Simon/Tips, Tricks and Best Practices

From KDE UserBase Wiki

Recordings

Because Simon, when using an user generated model, creates a speech model specifically for each user, the trainings corpus is one of the most important parts of achieving good recognition rates.

This section contains a couple of frequently made mistakes when recording training utterances and possible solutions.

Loudness

If you did not use your microphone for Simon before, please double-check that its volume is set to an appropriate level.

Louder is usually better. However, your microphone should never clip. That means you better start out low and increase your level step by step until it reaches the maximum amplitute when speaking loudly (you can check the current amplitute with e.g. Audacity).

Do not, however, "boost" the volume artificially (this is often represented as increasing the volume over 100% or activating a toggle called "Mic Boost"). These options only make the signal more pronounced but do not introduce new information. This doesn't help (and can even hurt) recognition rates.

Newer versions of simon include a level-meter which is displayed while recording samples. It will tell you if your volume is set up correctly.

Pauses

Simon tries to learn the pronunciation of its users. But of course Simon does never really hear what the user is saying - it also gets all of the environment noise.

That is why Simon must also learn how what we define as "silence" sounds. This varies by your environment but also by the microphone that you are using.

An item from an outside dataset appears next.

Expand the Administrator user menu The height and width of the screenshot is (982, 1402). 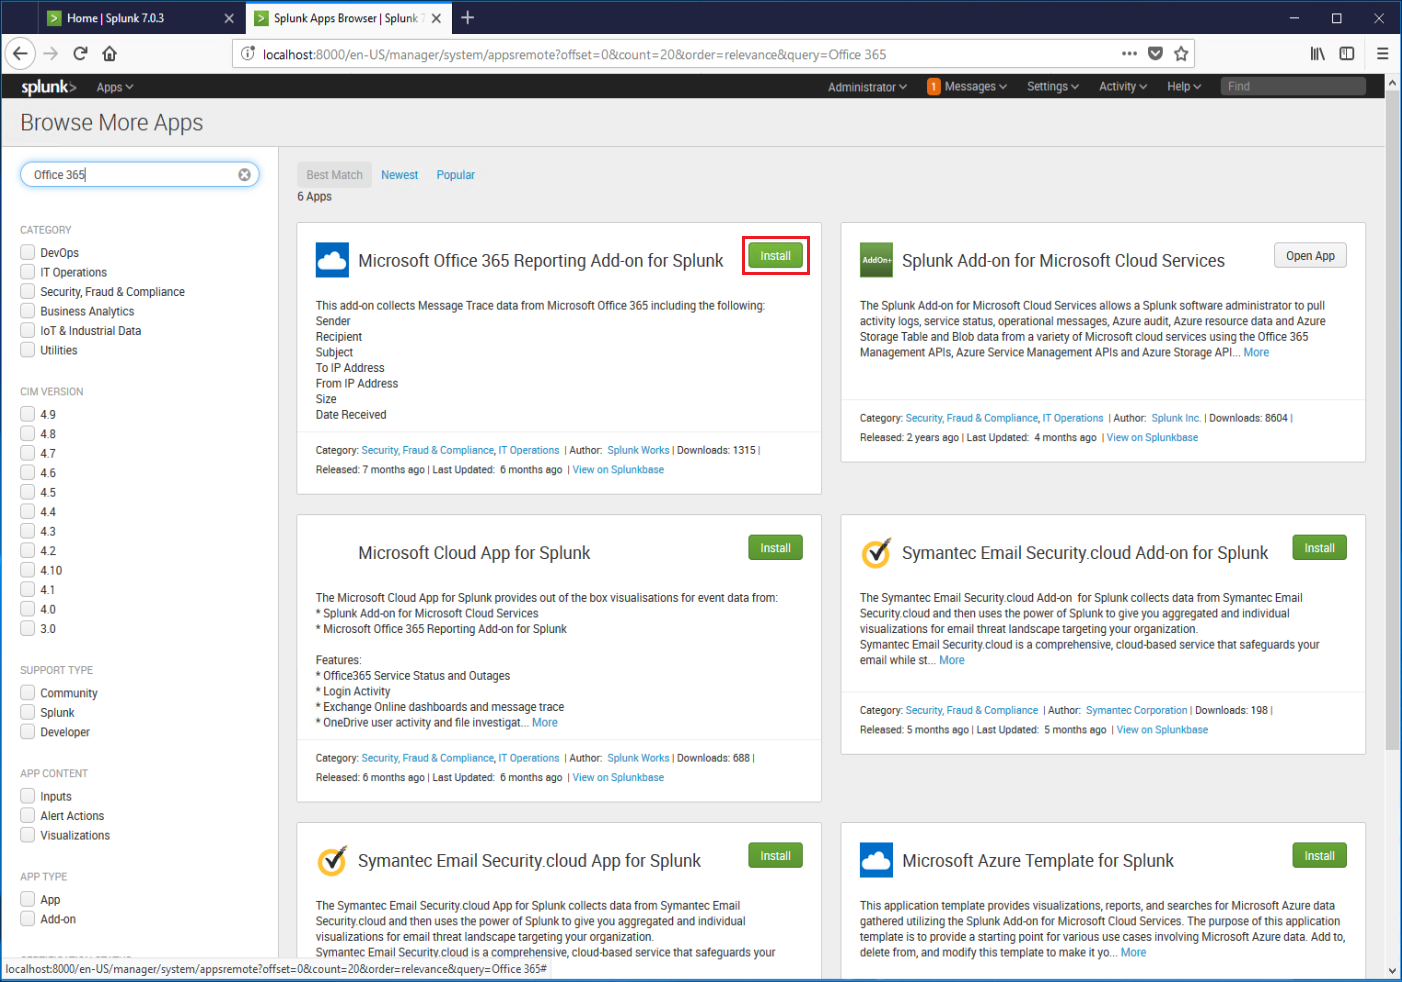click(866, 87)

Simon treats everything at the beginning and at the end of the sample as "silence". For that to work, it is best if the user leaves about one or two seconds of silence at the beginning and end of each recording.

Echo Cancellation

If you are on PulseAudio on Linux (if you don't know and use a reasonably modern distribution, there is a high chance that you are), you can enable echo cancellation to improve recognition accuracy in the face of background noise. Put simply, echo cancellation tries to "substract" the sound that is played through the computer's speakers from the microphone input, therefore allowing you to use Simon while you are e.g., playing music. In practice this is not a perfect process (it's tricky doesn't behave very nicely because of room reflections, for example.) but if you are having trouble with background noise it may help.

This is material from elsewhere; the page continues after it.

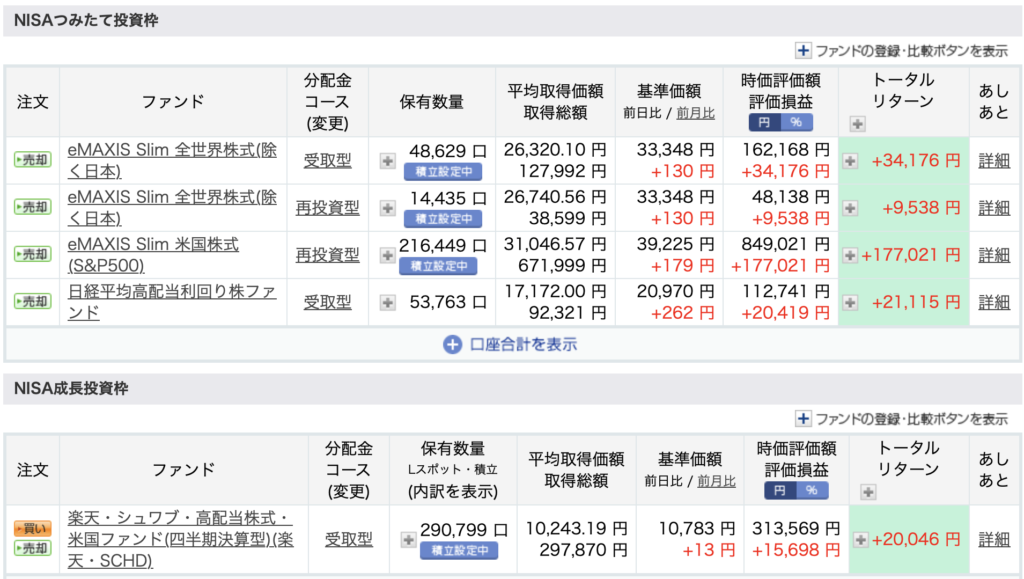Expand ファンドの登録・比較ボタンを表示 above 成長投資枠 table
Screen dimensions: 1024x579
[x=901, y=419]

To enable it, run the following command in the terminal to enable PulseAudio's echo cancellation module:

pactl load-module module-echo-cancel

Then, open pavucontrol, the PulseAudio mixer and you will see new output and input devices. Re-route your playback application (for example your music-player) to use the new device ("<devicename> (echo cancelled with <device>)") and re-route Simon's recording stream to use the equivalent input device. Echo cancellation is now active.

Language Model

This section covers tips and tricks regarding your language model as a whole.

Transcriptions

The next time you want to add a word which has no transcription in your shadow dictionary (like "geöffnet") switch back to the Simon main window (you can keep the add word wizard open of course) and open up the shadow dictionary.

Using the filter edit field we can quickly look for parts of the word we are looking to transcribe. In our case, let's look for "öffnet" - we get the transcription: "oe f n @ t".

Now look for "ge" and you will see a lot of words containing "ge". The first hit would be "abartige" with the transcription "a p a: r t I g @". As the SAMPA is very easy to read we can quickly see that "ge" (which sounds the same in "abartige" and "geöffnet" so the SAMPA is also the same) of the word "abartige" is transcribed as "g @".

All that is left to do is put those two parts together and we get: "g @ oe f n @ t"

Use this technique to easily transcribe words that are not in the shadow dictionary.